Liebes- und Triebesleben junger Franzosen mit Migrationshintergrund: Djinn Carrénards "Donoma" beeindruckt. 

Foto: Viennale

Da soll noch einmal jemand mangelnden Tatendrang mit dem Fehlen finanzieller Mittel entschuldigen! Gerade einmal 150 Euro will Djinn Carrénards Spielfilmdebüt Donoma gekostet haben, reduziert kommt das Werk des 1981 in Haiti geborenen Regisseurs aber keineswegs daher. Über zwei Stunden lang breitet Carrénard einen großzügig komponierten und geschickt konzipierten Beziehungsteppich aus. An manchen Stellen sind die Stränge eng verknüpft, andernorts flattern die Erzählfäden auch frei im Fahrtwind der Pariser Metro.

Donoma erzählt im Wesentlichen zwei lose verbundene Dreiecksgeschichten junger Franzosen mit Migrationshintergrund. Im Liebes- beziehungsweise Triebesleben des jugendlichen Tunichtguts Dacio (Vincente Perez) sorgen zum einen sowohl die sozial bessergestellte Salma (Salomé Blechmans) wie auch seine Spanischlehrerin Analia (Emilia Derou-Bernal) für Aufruhr. Der beschäftigungslose Dama (Sékouba Doucoure) hat sich hingegen eben mit seiner Leelop (Laetitia Lopez) zerstritten, als ihn die Zufallsbekanntschaft Chris (Laura Kpegli) in einem Anfall von Abenteuerlust auf einige Wochen mit nach Hause nimmt, um mit ihm das Experiment einer Beziehung zu führen, welche gänzlich ohne gesprochene Worte auskommt.

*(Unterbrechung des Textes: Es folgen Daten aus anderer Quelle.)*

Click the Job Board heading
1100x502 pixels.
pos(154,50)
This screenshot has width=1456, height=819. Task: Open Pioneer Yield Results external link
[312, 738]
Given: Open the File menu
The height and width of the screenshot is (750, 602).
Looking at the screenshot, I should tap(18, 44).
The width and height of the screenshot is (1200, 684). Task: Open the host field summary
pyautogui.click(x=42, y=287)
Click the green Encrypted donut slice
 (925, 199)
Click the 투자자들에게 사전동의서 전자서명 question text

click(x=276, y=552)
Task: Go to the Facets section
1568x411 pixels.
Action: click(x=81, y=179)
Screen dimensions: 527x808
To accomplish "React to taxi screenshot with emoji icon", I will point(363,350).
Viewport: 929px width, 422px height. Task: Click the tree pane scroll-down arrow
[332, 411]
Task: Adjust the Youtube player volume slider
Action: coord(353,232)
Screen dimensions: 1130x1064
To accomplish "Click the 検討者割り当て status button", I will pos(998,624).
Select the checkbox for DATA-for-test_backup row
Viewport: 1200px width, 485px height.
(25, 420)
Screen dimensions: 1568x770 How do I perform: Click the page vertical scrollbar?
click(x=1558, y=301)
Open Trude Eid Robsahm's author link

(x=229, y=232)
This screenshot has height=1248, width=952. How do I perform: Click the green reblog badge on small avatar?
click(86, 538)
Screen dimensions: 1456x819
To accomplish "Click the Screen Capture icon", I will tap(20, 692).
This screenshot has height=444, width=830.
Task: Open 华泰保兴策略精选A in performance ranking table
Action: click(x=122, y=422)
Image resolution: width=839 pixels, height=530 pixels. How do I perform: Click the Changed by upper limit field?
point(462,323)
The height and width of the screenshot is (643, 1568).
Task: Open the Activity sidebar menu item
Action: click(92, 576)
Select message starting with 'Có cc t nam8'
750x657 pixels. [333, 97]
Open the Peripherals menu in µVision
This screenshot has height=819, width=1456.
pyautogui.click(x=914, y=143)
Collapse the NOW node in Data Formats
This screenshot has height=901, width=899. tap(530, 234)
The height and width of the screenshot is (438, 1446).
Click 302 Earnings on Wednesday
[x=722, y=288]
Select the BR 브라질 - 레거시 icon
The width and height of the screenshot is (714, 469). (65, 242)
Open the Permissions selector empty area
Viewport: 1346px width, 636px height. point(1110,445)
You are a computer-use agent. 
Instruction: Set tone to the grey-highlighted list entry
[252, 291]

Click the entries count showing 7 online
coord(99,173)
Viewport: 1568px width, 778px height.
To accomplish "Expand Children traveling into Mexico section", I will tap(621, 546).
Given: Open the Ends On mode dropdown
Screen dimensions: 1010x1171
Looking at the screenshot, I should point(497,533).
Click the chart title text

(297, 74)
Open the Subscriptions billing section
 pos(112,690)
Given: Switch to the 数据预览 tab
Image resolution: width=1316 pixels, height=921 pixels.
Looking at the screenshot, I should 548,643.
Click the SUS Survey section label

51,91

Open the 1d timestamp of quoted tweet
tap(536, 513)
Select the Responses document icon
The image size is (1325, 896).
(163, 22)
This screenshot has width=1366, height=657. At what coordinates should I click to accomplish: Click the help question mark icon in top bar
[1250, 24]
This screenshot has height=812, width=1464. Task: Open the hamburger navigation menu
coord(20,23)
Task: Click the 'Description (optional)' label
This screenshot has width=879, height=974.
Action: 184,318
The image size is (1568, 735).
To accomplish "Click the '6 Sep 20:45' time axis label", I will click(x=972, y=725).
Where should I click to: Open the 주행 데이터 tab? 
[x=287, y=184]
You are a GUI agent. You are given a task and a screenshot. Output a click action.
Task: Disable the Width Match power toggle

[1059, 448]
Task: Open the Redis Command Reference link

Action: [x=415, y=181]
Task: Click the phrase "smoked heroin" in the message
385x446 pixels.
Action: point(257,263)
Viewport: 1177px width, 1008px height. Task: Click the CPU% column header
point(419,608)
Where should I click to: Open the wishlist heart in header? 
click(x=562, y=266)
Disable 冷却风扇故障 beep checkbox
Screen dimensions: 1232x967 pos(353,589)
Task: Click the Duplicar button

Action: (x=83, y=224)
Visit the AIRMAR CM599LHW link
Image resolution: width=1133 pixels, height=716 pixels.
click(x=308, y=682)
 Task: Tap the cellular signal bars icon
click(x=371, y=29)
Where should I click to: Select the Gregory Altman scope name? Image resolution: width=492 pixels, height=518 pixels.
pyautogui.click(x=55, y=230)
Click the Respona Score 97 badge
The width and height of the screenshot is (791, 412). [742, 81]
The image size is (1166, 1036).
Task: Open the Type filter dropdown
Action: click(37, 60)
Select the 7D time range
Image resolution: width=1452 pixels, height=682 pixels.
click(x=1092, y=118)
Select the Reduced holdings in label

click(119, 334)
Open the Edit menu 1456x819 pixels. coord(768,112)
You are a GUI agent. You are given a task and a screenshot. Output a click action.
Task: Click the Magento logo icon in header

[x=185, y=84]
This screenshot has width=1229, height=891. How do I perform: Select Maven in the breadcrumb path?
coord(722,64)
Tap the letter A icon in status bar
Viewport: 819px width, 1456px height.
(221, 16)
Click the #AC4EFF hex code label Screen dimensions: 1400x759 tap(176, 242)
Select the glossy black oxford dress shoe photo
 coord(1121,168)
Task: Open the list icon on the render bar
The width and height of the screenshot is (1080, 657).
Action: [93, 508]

Nur langsam werden die Motivationen der Protagonisten enthüllt. Mit zittriger Handkamera springt Carrénard zwischen den einzelnen Episoden hin und her, fährt suchend durch die meist engen Räume des Geschehens, um sich dann an den Gesichtern seiner Darsteller festzubeißen. Wiederholte Rückblenden und Jump Cuts laden den eigentlich von längeren teilimprovisierten Dialogszenen bestimmten Film zusätzlich mit Spannung auf, das Vermitteln großer Dinglichkeit scheint ein primäres Ziel des jungen Filmemachers zu sein.

Entsprechend prall gefüllt sind die Rucksäcke, welche die Leidenden und Liebenden in Donoma mit sich herumschleppen müssen. Den nachhaltigsten Eindruck hinterlassen dabei Analia und Salma. Während die attraktive und beruflich frustrierte Lehrerin durch eine nur schwer zu rechtfertigende Spielerei zu überraschender Stärke findet, endet der Weg der sich aufopfernd um ihre krebskranke Schwester kümmernden Salma in der Konfrontation mit einem tiefgläubigen Skinhead. Sowohl der Neochrist wie auch die Atheistin hoffen in ihrem Gegenüber mehr zu finden, als dieses zu geben in der Lage ist.

Carrénards Film entwickelt sich zu weit mehr als einer episodischen Abhandlung über die Liebe zwischen den Angehörigen verschiedener Einkommensschichten, Religionen und Ethnien. Seine komplexen Bewegungen zeigen, wie hauchdünn die Linie zwischen Vernunft und Wahnsinn ist und wie beide Seiten das Potenzial für Triumph und Niederlage in sich bergen. Dementsprechend können die 135 Minuten von Donoma an manchen Stellen als etwas gar maßlos, wenige hektische Schnitte später jedoch schon wieder als bestens investiert erscheinen. Ungeachtet des Budgets ist Djinn Carrénard mit Donoma auf jeden Fall eine eindrucksvolle Talentprobe gelungen. (Dorian Waller, Spezial, DER STANDARD, 6.11.2012)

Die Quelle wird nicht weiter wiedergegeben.